This project describes the process of connecting a character liquid-crystal display to an esp-01. The display can show short messages, limited graphics or other information. It can display various kinds of information, for example project deadlines of public transport information.
By connecting the system to the internet, the network time protocol can be used to obtain the current time. The current time can be used to modify the message on the display, for example to show a countdown. The network connection can also be used to send new messages to display.
Hardware
An esp-01 module provides the brain of this project. This module has limited IO pins, but it can provide wireless network communication. Female headers connect the esp-01 to a piece of protoboard. Connections to other components are made using wires soldered to the protoboard with connector to the other end.
Voltage Regulator
The esp-01 needs to be powered with 3.3V, but can accepts an input voltage range from 3.0 to 3.6 V. The project is powered from 5V via a micro USB breakout board. The USB data signals are not connected. It was tried to use a small low dropout voltage regulator. Because the only suitable regulator available came as a surface mount package, it could not be directly soldered to the board. It was mounted by soldering wires to the regulator, and connecting them to the board. This left the regulator hanging in the air surrounded by wires.
This solution did work, but was not practical. During handling, one of the leads from the regulator snapped off. Because a spare regulator was not available, a new solution had to be improvised. The base of an NPN transistor is controlled by a resistive voltage divider. This transistor drops the voltage to power the esp-01. An additional load resistor is added to ensure a minimal current draw needed for this circuit to regulate the output voltage. The output voltage of this circuit is dependent on the input voltage and load, but as long as it is powered from 5V this should not be a problem. This is not the most efficient way to regulate voltage, but it was possible without complicated circuitry or waiting for new components to arrive. A capacitor is added to stabilize the voltage during current spikes caused by the wireless transmissions.
In the next iteration of the circuit, the 550 Ohm resistor was replaced by a 4.1 volt Zener diode. This should help to eliminate the dependency on in input voltage. All components are placed as close together as possible to fit the electronics in the case. All additional components are placed in the board area below the microcontroller. Wires are soldered to the board to connect to power and the display.

**Exercise data**
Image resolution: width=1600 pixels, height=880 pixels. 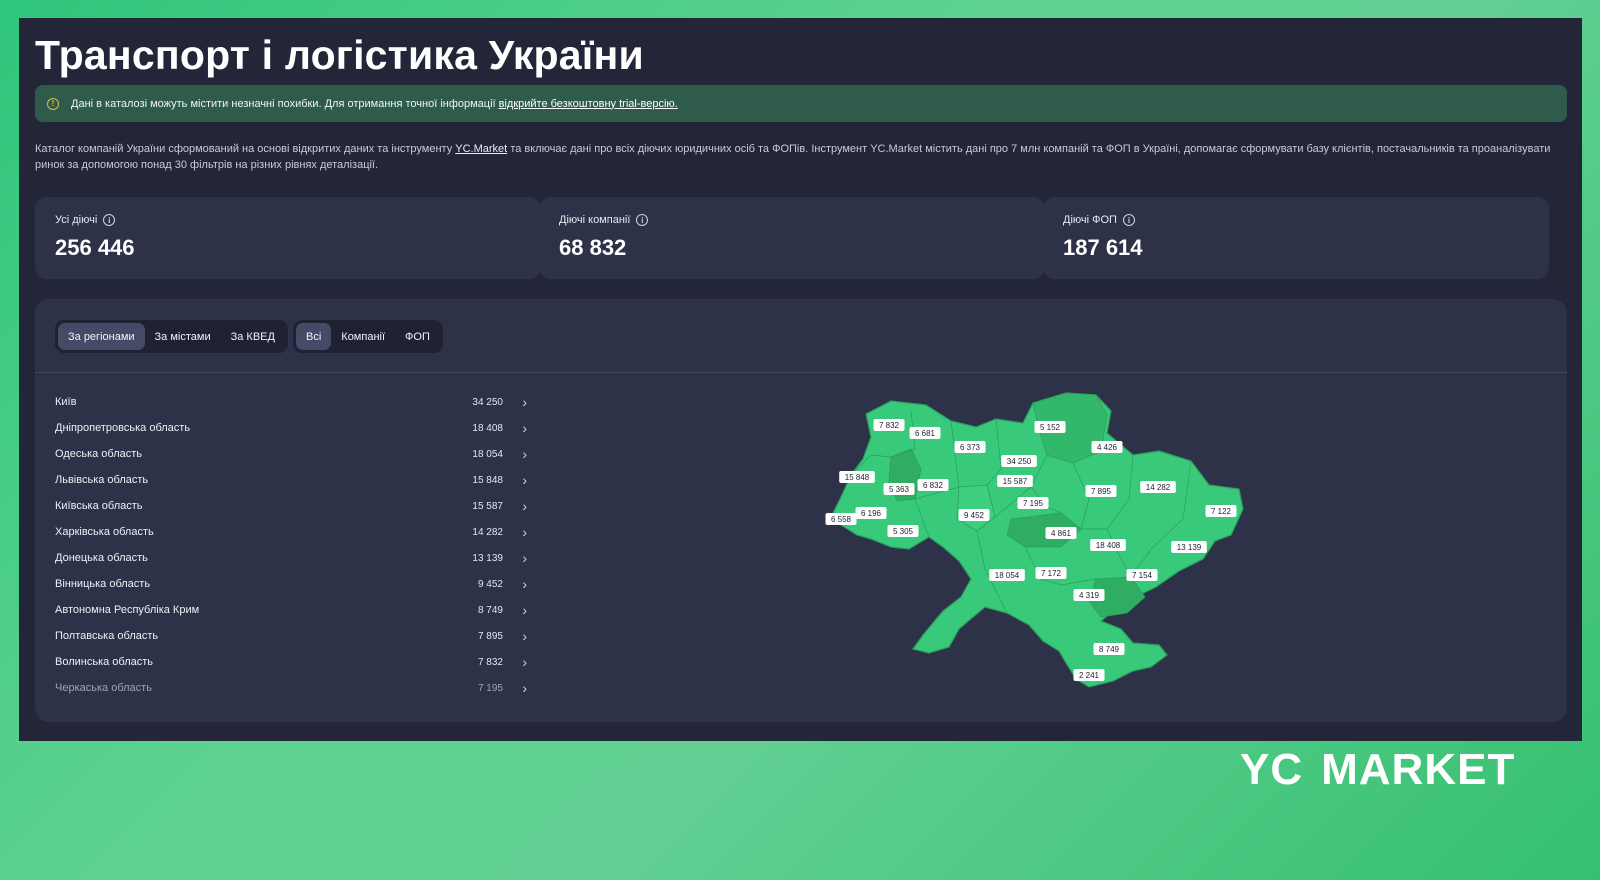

**Task requirements**
A. Please write out the esp-01 display text from "In the next" to "and the display.".
B. For each statement, say yes or no to whether it agrees with the esp-01 display text, and quote the words that settle it: (i) Power for the project comes in at 5V through a micro USB breakout board. (ii) The USB data signals are wired to the esp-01. (iii) A later version of the circuit swapped the 550 Ohm resistor for a 4.1 volt Zener diode.

**Answers for the tasks**
A.
In the next iteration of the circuit, the 550 Ohm resistor was replaced by a 4.1 volt Zener diode. This should help to eliminate the dependency on in input voltage. All components are placed as close together as possible to fit the electronics in the case. All additional components are placed in the board area below the microcontroller. Wires are soldered to the board to connect to power and the display.

B.
(i) Yes: "The project is powered from 5V via a micro USB breakout board."
(ii) No: "The USB data signals are not connected."
(iii) Yes: "In the next iteration of the circuit, the 550 Ohm resistor was replaced by a 4.1 volt Zener diode."